Distil plc (AIM:DIS), a beverages company based in United Kingdom, received a lot of attention from a substantial price movement on the AIM in the over the last few months, increasing to £0.04 at one point, and dropping to the lows of £0.03. This high level of volatility gives investors the opportunity to enter into the stock, and potentially buy at an artificially low price. A question to answer is whether DIS’s current trading price of £0.03 reflective of the actual value of the small-cap? Or is it currently undervalued, providing us with the opportunity to buy? Let’s take a look at DIS’s outlook and value based on the most recent financial data to see if there are any catalysts for a price change. Check out our latest analysis for Distil
Is DIS still cheap?
According to my relative valuation model, the stock is currently overvalued. I’ve used the price-to-equity ratio in this instance because there’s not enough visibility to forecast its cash flows. The stock’s ratio of 132.5x is currently well-above the industry average of 24.7x, meaning that it is trading at a more expensive price relative to its peers. But, is there another opportunity to buy low in the future? Given that DIS’s share is fairly volatile (i.e. its price movements are magnified relative to the rest of the market) this could mean the price can sink lower, giving us another chance to buy in the future. This is based on its high beta, which is a good indicator for share price volatility.
What does the future of DIS look like?
Investors looking for growth in their portfolio may want to consider the prospects of a company before buying its shares. Although value investors would argue that it’s the intrinsic value relative to the price that matter the most, a more compelling investment thesis would be high growth potential at a cheap price. In DIS’s case, its revenues over the next few years are expected to grow by 52.73%, indicating a highly optimistic future ahead. If expense does not increase by the same rate, or higher, this top line growth should lead to stronger cash flows, feeding into a higher share value.
What this means for you:
Are you a shareholder? It seems like the market has well and truly priced in DIS’s positive outlook, with shares trading above its fair value. At this current price, shareholders may be asking a different question – should I sell? If you believe DIS should trade below its current price, selling high and buying it back up again when its price falls towards its real value can be profitable. But before you make this decision, take a look at whether its fundamentals have changed.
Are you a potential investor? If you’ve been keeping tabs on DIS for some time, now may not be the best time to enter into the stock. The price has surpassed its industry peers, which means it is likely that there is no more upside from mispricing. However, the optimistic prospect is encouraging for DIS, which means it’s worth diving deeper into other factors in order to take advantage of the next price drop.

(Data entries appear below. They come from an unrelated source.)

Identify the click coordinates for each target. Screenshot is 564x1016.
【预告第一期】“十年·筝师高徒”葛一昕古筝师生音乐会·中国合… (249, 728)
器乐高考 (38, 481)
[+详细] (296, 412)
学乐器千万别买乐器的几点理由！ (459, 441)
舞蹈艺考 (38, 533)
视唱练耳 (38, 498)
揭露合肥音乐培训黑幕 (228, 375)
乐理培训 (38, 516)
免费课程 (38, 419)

Price is just the tip of the iceberg. Dig deeper into what truly matters – the fundamentals – before you make a decision on Distil. You can find everything you need to know about DIS in the latest infographic research report. If you are no longer interested in Distil, you can use our free platform to see my list of over 50 other stocks with a high growth potential.
To help readers see pass the short term volatility of the financial market, we aim to bring you a long-term focused research analysis purely driven by fundamental data. Note that our analysis does not factor in the latest price sensitive company announcements.
The author is an independent contributor and at the time of publication had no position in the stocks mentioned.